**** Data provided

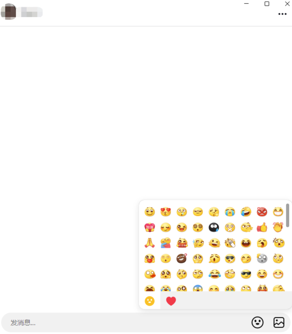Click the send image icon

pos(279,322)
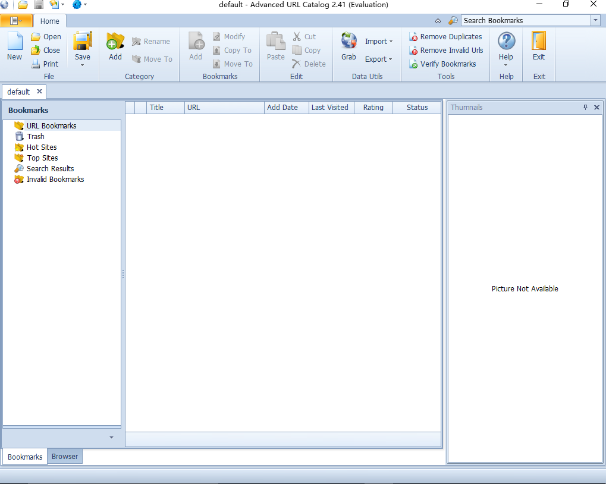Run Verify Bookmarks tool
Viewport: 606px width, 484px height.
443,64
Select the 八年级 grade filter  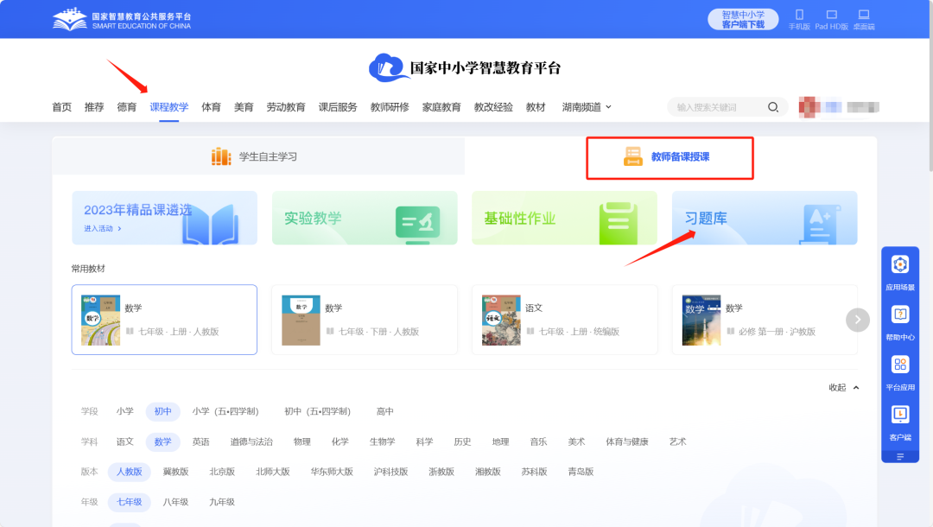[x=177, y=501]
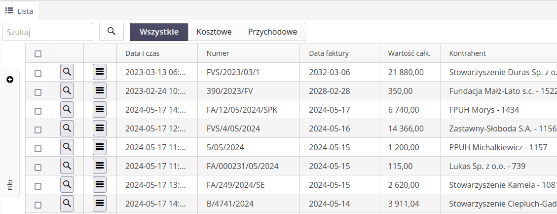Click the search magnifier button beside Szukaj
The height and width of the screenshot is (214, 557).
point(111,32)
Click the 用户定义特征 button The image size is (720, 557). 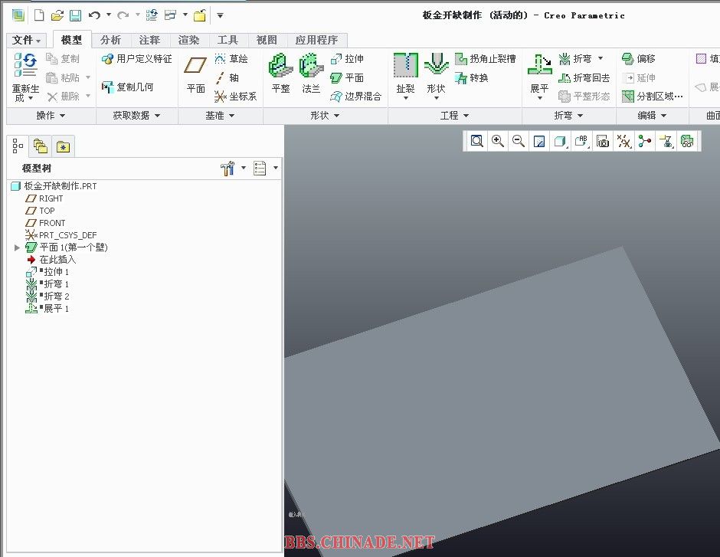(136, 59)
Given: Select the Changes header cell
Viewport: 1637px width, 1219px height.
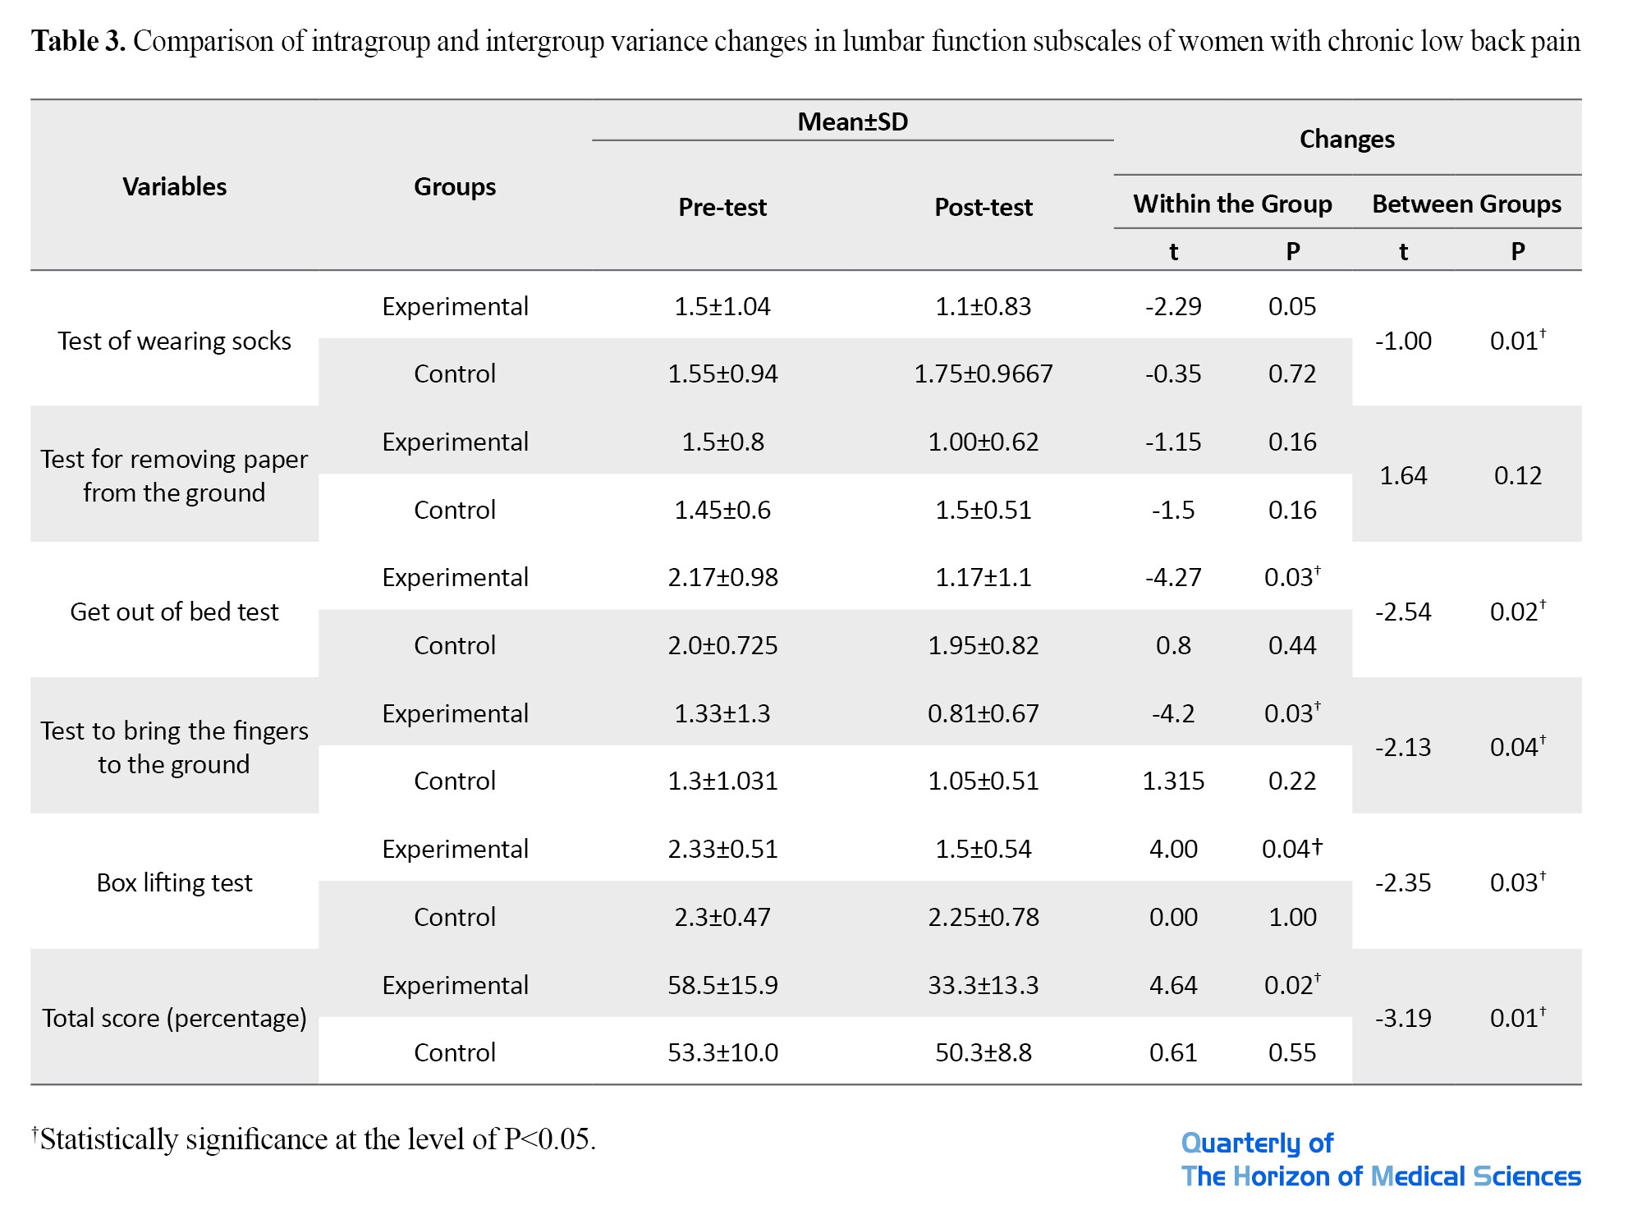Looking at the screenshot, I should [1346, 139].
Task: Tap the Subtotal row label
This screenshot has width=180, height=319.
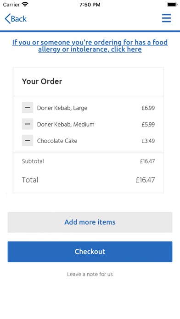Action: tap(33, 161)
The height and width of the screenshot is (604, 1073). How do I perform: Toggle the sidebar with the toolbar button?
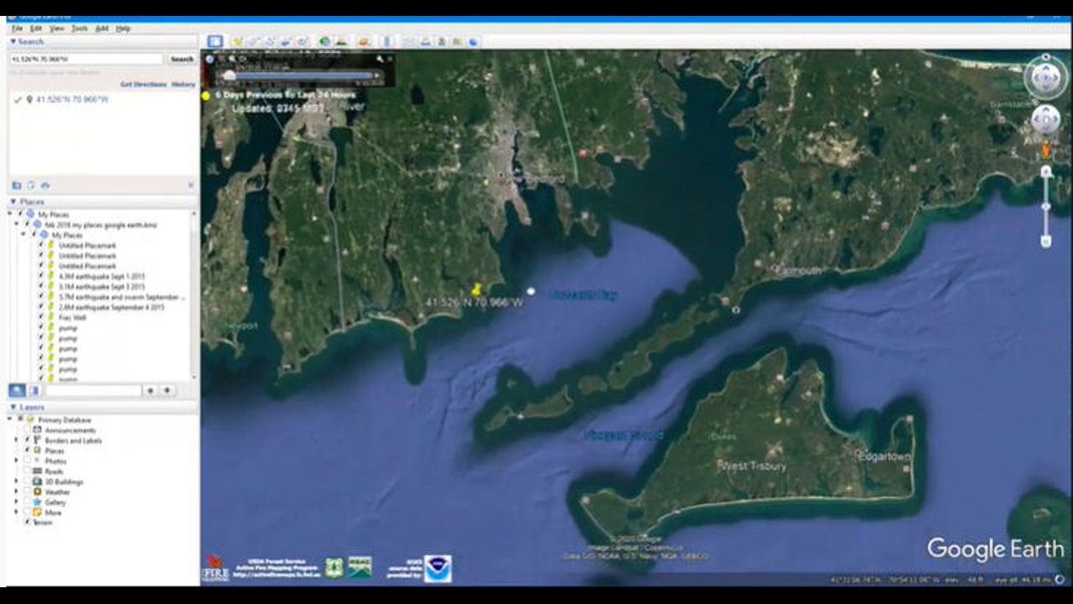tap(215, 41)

********
**** Data provided

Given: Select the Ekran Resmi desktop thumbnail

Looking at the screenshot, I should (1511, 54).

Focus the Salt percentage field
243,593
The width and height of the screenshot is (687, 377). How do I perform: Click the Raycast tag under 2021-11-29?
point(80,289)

********
**** Data provided

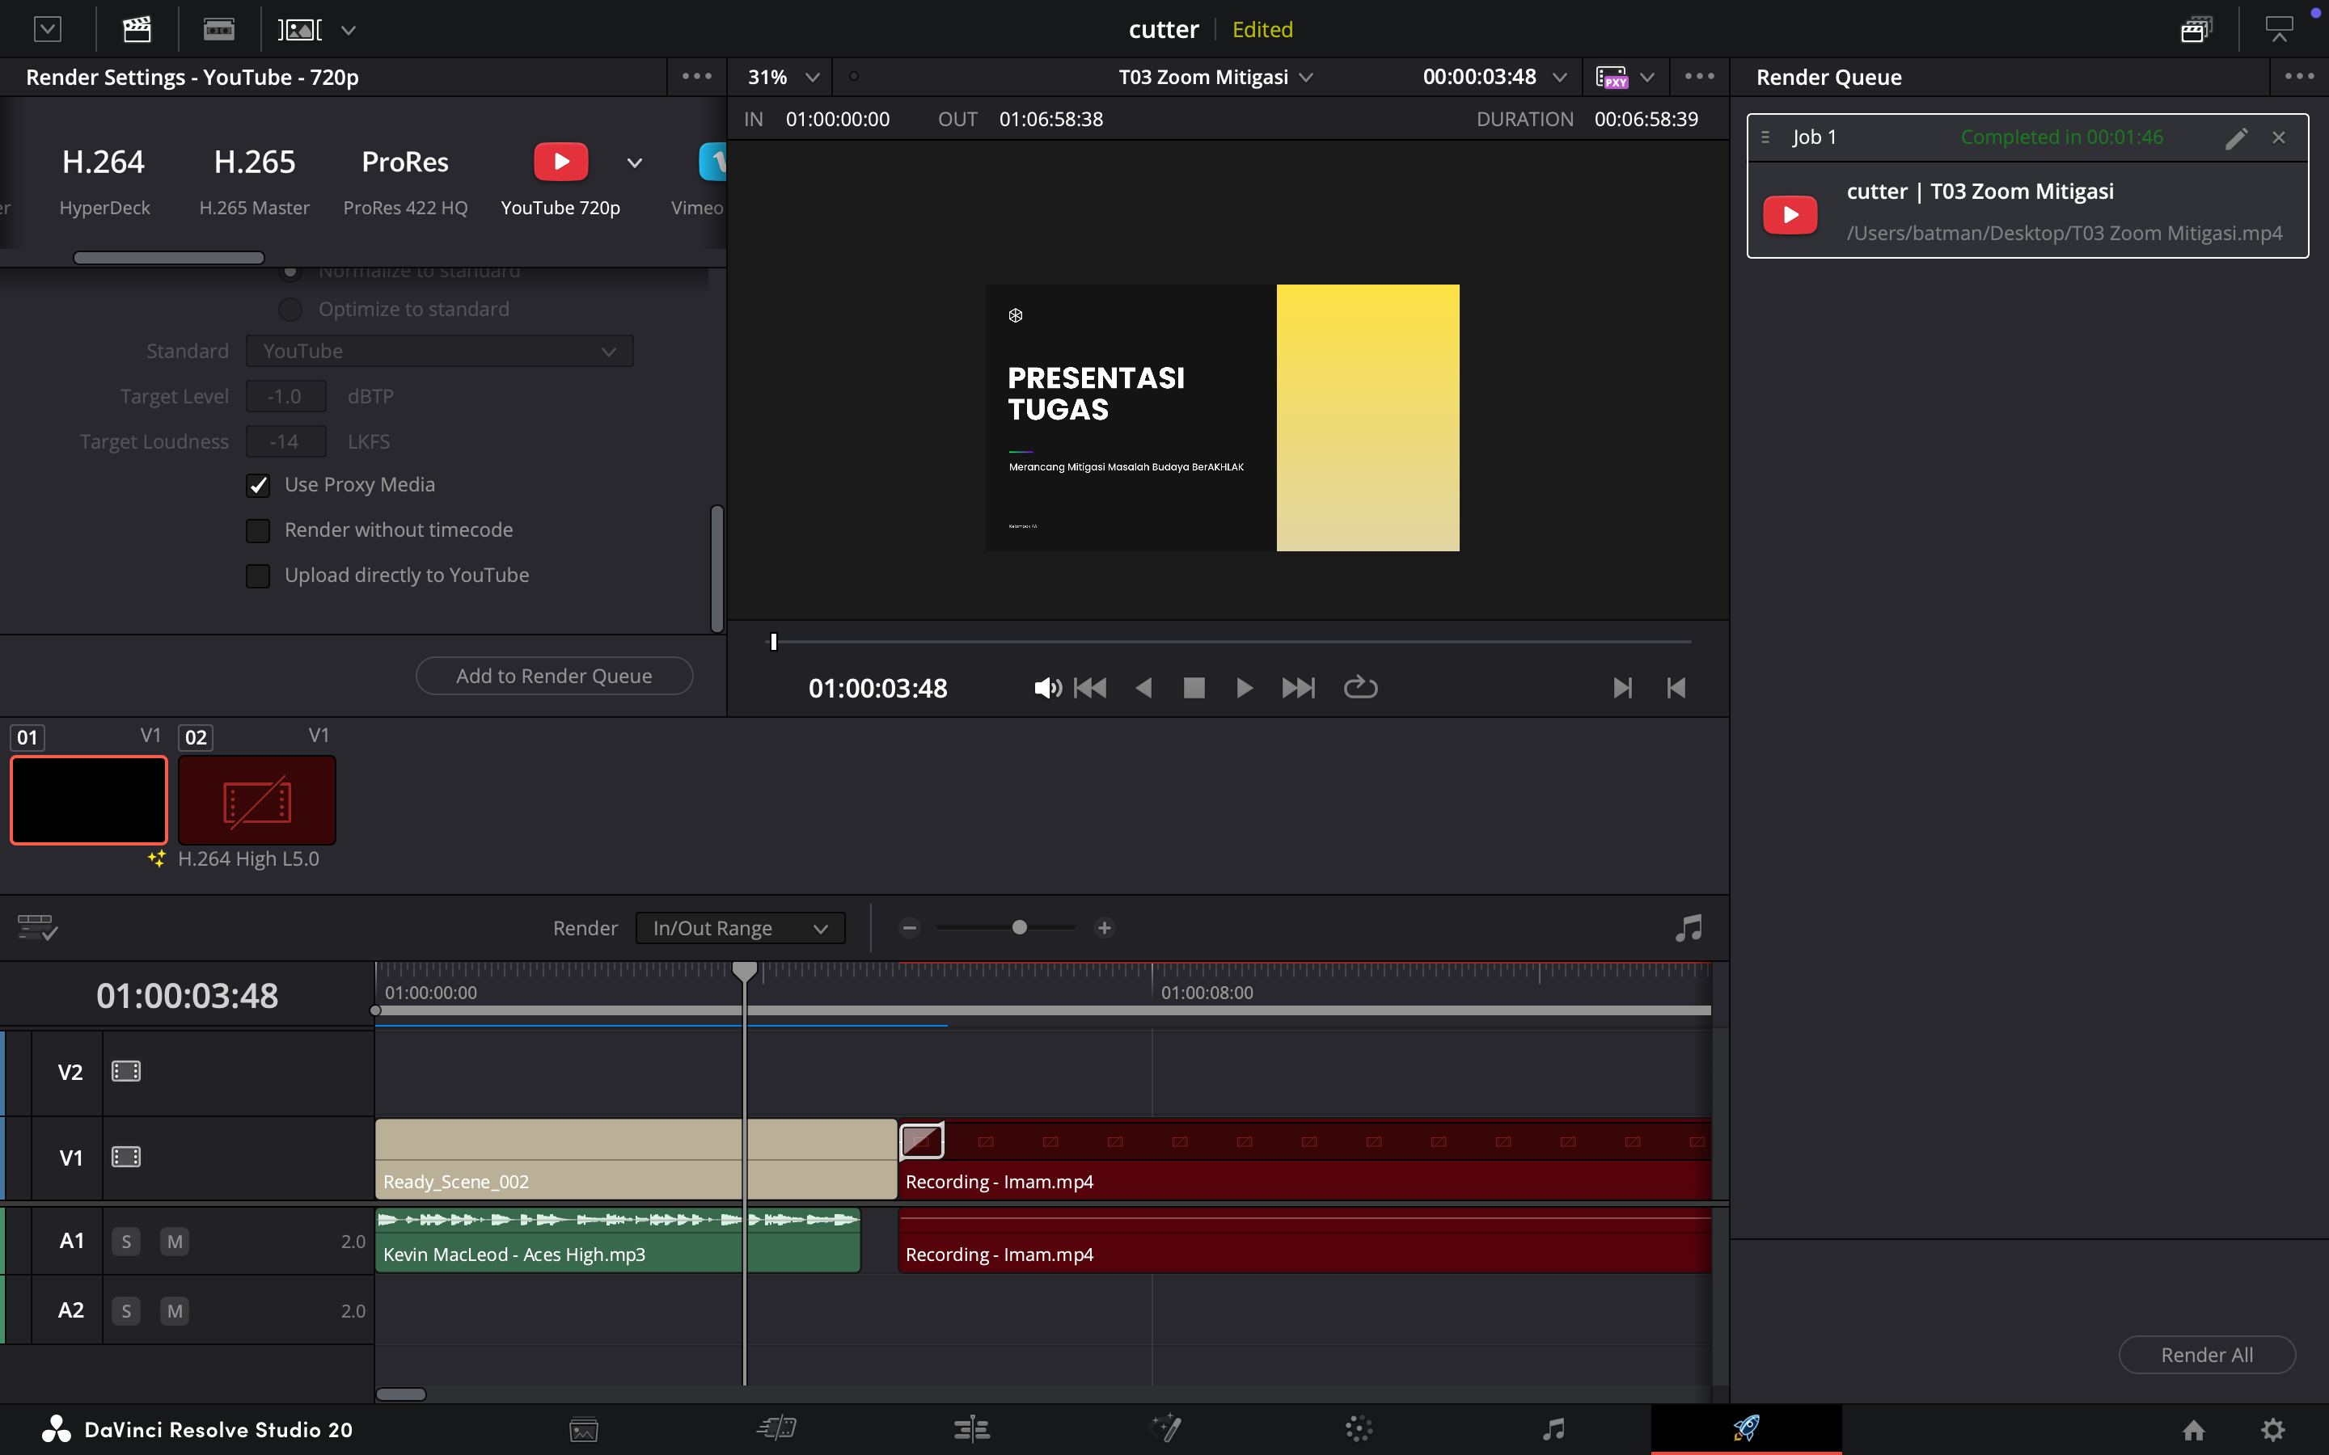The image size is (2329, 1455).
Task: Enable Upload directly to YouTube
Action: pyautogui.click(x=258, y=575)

********

Set down again, with no changes, the lines of the listing starting at the line that contains "Task: Tap the Subtotal row label" and ending at the line that contains "tap(215, 41)", both included. Leave the pictures out of your answer.

▸ **Written answer**:
Task: Tap the Subtotal row label
This screenshot has width=180, height=319.
Action: tap(33, 161)
The height and width of the screenshot is (604, 1073). How do I perform: Toggle the sidebar with the toolbar button?
tap(215, 41)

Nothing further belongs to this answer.